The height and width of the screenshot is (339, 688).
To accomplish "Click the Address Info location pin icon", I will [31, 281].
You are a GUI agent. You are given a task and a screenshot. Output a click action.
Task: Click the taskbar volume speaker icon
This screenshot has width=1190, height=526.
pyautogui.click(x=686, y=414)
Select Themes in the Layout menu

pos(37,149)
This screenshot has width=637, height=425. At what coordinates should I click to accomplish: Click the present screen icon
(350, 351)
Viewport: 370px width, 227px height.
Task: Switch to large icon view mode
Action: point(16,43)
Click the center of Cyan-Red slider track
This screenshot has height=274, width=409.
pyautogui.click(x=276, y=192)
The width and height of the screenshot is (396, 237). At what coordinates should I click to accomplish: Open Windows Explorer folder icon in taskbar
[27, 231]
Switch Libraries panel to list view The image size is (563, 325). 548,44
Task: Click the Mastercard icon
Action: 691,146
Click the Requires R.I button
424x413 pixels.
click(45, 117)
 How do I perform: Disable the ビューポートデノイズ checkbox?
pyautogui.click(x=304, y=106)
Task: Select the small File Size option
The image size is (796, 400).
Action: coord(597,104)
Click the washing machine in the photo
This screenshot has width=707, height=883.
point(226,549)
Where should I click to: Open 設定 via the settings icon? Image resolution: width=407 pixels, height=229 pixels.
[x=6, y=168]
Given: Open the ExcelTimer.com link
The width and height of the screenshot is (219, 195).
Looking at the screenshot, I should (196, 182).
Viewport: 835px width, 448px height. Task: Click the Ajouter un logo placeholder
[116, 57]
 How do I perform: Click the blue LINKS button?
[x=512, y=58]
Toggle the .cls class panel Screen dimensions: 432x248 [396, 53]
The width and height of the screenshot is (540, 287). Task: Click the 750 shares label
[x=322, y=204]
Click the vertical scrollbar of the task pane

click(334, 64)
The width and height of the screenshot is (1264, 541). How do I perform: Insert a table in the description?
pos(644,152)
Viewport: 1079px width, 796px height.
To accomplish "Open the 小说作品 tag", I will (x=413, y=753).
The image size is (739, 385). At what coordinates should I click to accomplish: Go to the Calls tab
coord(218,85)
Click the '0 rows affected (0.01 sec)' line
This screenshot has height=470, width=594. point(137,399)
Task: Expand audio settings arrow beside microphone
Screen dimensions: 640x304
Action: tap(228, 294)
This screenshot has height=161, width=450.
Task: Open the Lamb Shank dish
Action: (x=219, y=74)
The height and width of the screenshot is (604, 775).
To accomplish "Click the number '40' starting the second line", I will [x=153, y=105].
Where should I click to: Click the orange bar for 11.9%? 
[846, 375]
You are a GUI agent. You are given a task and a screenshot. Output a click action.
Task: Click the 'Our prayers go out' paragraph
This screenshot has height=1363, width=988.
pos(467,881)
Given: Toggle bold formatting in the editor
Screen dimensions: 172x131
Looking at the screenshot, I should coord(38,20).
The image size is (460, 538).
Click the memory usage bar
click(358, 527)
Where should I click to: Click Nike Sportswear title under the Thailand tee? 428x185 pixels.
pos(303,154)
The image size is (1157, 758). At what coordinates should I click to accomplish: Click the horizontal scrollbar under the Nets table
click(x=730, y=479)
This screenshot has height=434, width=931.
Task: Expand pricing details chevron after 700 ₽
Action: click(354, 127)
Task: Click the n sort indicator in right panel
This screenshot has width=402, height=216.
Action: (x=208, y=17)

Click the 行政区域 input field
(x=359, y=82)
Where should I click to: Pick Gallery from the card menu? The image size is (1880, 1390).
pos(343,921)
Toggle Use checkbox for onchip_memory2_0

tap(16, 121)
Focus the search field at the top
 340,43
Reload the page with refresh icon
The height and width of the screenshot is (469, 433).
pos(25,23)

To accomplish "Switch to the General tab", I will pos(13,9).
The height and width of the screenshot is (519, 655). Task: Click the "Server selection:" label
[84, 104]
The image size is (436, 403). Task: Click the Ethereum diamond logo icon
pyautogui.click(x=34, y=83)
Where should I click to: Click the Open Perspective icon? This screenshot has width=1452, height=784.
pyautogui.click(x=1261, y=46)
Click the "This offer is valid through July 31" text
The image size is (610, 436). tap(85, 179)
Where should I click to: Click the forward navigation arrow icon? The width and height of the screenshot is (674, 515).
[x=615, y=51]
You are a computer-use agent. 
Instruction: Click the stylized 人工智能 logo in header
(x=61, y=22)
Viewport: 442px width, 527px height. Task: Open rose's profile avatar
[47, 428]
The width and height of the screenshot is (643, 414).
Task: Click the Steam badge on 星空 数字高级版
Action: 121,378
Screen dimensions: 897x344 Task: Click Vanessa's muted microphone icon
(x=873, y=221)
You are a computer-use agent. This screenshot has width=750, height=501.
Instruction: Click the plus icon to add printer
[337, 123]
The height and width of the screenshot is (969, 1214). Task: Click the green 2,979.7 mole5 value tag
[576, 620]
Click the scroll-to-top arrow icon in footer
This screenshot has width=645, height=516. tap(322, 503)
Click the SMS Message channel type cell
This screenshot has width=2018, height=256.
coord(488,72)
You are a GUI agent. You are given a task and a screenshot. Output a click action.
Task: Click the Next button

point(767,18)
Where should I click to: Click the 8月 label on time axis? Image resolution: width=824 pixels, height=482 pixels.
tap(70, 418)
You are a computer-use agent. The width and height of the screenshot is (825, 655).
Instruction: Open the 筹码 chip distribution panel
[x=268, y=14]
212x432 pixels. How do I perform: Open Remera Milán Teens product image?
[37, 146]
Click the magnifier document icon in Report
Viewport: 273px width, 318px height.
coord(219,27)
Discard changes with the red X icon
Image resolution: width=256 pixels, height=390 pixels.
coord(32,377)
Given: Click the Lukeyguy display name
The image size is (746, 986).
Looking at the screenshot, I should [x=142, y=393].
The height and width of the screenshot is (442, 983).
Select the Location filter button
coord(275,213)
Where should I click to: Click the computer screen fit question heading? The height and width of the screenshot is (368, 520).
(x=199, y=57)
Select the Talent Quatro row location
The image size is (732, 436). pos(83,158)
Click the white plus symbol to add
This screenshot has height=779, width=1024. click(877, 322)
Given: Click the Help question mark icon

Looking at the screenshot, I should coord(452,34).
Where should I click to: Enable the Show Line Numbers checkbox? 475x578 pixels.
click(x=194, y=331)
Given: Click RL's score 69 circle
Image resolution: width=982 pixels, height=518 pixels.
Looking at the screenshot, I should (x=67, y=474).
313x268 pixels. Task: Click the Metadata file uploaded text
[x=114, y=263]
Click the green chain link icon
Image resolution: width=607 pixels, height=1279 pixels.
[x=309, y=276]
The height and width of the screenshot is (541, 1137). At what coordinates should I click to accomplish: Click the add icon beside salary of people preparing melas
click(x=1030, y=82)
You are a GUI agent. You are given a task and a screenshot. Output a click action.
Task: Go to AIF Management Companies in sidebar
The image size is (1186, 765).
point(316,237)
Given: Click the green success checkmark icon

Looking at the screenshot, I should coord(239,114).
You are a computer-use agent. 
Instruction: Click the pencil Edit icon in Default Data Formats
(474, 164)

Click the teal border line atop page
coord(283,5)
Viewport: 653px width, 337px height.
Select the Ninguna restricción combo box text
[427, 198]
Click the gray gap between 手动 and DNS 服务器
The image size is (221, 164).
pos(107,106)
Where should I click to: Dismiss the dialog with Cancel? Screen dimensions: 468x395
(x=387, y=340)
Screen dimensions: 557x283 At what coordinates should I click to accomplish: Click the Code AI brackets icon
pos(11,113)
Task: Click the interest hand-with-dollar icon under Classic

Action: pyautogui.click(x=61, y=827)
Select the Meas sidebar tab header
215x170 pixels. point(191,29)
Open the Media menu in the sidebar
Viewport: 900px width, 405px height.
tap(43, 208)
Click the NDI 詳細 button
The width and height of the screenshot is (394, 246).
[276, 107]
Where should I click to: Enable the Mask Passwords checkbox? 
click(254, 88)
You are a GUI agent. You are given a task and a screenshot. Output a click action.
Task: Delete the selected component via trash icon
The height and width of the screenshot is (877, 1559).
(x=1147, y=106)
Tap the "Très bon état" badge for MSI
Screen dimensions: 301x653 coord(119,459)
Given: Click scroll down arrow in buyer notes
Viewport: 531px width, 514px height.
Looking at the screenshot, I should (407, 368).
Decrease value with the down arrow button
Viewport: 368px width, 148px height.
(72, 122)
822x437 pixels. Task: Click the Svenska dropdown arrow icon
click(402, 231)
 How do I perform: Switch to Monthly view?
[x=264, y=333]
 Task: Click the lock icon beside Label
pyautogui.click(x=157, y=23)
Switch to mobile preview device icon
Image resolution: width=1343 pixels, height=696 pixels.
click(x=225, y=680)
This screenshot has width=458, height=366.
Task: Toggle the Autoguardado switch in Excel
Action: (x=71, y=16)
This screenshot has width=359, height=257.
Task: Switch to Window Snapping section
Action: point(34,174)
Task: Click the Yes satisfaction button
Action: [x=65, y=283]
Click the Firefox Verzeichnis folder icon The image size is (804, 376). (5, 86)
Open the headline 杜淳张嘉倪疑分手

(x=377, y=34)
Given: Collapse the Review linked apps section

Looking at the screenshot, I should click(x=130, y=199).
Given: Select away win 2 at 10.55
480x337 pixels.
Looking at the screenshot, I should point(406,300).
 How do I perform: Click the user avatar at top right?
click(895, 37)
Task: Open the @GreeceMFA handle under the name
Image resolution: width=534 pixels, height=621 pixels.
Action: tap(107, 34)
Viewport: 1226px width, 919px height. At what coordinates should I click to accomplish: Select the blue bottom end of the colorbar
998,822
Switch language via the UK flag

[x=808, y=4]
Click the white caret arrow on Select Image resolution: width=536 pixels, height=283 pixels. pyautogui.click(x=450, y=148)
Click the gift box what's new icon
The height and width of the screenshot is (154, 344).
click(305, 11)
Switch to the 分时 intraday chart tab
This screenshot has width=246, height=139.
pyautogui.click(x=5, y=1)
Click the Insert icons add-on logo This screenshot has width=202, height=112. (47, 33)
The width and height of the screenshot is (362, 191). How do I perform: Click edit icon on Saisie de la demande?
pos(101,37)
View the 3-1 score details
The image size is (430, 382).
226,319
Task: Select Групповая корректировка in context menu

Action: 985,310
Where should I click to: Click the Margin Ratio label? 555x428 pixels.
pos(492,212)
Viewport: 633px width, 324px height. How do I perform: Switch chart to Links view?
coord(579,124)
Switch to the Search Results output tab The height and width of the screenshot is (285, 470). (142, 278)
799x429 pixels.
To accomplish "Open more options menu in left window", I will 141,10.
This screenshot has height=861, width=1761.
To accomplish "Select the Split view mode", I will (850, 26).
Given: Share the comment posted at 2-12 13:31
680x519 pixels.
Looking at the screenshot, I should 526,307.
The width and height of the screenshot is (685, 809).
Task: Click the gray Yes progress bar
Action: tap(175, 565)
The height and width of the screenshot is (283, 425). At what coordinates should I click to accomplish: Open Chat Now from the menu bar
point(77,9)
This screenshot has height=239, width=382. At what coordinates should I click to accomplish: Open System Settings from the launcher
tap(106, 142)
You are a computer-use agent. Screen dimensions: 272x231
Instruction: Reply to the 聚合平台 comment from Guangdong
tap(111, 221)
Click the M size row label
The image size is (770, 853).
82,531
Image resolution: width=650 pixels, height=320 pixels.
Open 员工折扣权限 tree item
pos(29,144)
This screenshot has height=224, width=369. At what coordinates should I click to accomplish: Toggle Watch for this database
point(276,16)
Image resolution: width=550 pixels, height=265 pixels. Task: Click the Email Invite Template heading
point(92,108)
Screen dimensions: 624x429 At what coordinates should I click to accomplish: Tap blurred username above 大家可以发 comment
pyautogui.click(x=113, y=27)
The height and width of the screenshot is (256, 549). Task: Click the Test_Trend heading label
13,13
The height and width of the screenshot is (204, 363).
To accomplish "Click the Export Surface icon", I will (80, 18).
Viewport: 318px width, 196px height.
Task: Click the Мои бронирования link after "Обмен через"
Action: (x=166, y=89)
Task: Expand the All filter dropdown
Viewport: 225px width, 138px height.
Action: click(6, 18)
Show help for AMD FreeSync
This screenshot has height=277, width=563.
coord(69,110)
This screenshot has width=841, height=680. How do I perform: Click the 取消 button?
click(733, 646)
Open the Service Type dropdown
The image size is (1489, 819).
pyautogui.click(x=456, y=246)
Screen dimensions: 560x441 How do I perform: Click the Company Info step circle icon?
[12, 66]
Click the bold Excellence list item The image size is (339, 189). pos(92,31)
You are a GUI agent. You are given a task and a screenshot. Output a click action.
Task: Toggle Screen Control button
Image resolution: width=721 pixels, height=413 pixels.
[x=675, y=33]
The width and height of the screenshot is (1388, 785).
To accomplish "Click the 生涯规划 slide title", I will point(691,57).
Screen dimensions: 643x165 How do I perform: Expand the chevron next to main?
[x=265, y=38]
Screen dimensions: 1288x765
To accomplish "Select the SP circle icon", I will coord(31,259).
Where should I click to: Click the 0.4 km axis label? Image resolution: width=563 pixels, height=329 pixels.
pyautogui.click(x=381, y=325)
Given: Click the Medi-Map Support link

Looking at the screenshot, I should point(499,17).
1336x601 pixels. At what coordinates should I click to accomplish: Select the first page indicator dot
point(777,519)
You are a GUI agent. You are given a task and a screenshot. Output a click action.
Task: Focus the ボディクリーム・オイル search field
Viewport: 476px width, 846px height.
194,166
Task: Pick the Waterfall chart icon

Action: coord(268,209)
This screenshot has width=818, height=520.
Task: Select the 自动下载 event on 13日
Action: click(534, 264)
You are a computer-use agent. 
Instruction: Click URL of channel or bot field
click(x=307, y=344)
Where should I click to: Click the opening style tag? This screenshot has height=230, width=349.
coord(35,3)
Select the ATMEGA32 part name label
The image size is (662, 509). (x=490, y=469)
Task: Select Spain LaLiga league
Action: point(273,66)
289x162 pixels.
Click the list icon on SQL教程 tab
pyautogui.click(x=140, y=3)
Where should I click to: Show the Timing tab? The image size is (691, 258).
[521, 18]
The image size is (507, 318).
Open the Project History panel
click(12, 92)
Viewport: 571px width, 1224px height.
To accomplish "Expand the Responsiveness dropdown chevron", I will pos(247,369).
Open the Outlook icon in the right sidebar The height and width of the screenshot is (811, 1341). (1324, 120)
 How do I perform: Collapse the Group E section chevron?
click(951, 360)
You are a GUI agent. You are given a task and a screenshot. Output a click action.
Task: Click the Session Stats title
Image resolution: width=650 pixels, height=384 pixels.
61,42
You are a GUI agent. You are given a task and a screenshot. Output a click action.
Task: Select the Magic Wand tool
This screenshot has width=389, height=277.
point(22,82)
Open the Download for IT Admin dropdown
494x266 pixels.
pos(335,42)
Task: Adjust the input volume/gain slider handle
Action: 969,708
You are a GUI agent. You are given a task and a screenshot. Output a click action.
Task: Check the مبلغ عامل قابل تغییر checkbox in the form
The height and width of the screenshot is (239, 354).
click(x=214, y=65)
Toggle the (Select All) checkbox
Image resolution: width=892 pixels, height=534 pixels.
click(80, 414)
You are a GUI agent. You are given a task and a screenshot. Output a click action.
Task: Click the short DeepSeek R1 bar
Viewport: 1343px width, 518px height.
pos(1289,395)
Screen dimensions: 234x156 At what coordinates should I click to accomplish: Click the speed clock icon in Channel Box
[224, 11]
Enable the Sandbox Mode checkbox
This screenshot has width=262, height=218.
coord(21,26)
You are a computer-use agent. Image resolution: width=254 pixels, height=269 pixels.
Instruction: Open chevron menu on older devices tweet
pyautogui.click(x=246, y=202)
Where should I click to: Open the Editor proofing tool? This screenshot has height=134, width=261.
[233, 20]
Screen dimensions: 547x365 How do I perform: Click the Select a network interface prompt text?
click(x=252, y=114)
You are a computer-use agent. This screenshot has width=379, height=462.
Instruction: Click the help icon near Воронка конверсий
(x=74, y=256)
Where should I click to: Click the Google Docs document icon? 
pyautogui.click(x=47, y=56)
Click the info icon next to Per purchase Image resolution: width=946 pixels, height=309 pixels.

__________________________________________________

Extract exactly and only the lines above from the line containing "Instruction: Click URL" through the line containing "Task: Click the short DeepSeek R1 bar", both end lines included.

Instruction: Click URL of channel or bot field
click(x=307, y=344)
Where should I click to: Click the opening style tag? This screenshot has height=230, width=349.
coord(35,3)
Select the ATMEGA32 part name label
The image size is (662, 509). (x=490, y=469)
Task: Select Spain LaLiga league
Action: point(273,66)
289x162 pixels.
Click the list icon on SQL教程 tab
pyautogui.click(x=140, y=3)
Where should I click to: Show the Timing tab? The image size is (691, 258).
[521, 18]
The image size is (507, 318).
Open the Project History panel
click(12, 92)
Viewport: 571px width, 1224px height.
To accomplish "Expand the Responsiveness dropdown chevron", I will pos(247,369).
Open the Outlook icon in the right sidebar The height and width of the screenshot is (811, 1341). (1324, 120)
 How do I perform: Collapse the Group E section chevron?
click(951, 360)
You are a GUI agent. You are given a task and a screenshot. Output a click action.
Task: Click the Session Stats title
Image resolution: width=650 pixels, height=384 pixels.
61,42
You are a GUI agent. You are given a task and a screenshot. Output a click action.
Task: Select the Magic Wand tool
This screenshot has width=389, height=277.
point(22,82)
Open the Download for IT Admin dropdown
494x266 pixels.
pos(335,42)
Task: Adjust the input volume/gain slider handle
Action: 969,708
You are a GUI agent. You are given a task and a screenshot. Output a click action.
Task: Check the مبلغ عامل قابل تغییر checkbox in the form
The height and width of the screenshot is (239, 354).
click(x=214, y=65)
Toggle the (Select All) checkbox
Image resolution: width=892 pixels, height=534 pixels.
click(80, 414)
You are a GUI agent. You are given a task and a screenshot. Output a click action.
Task: Click the short DeepSeek R1 bar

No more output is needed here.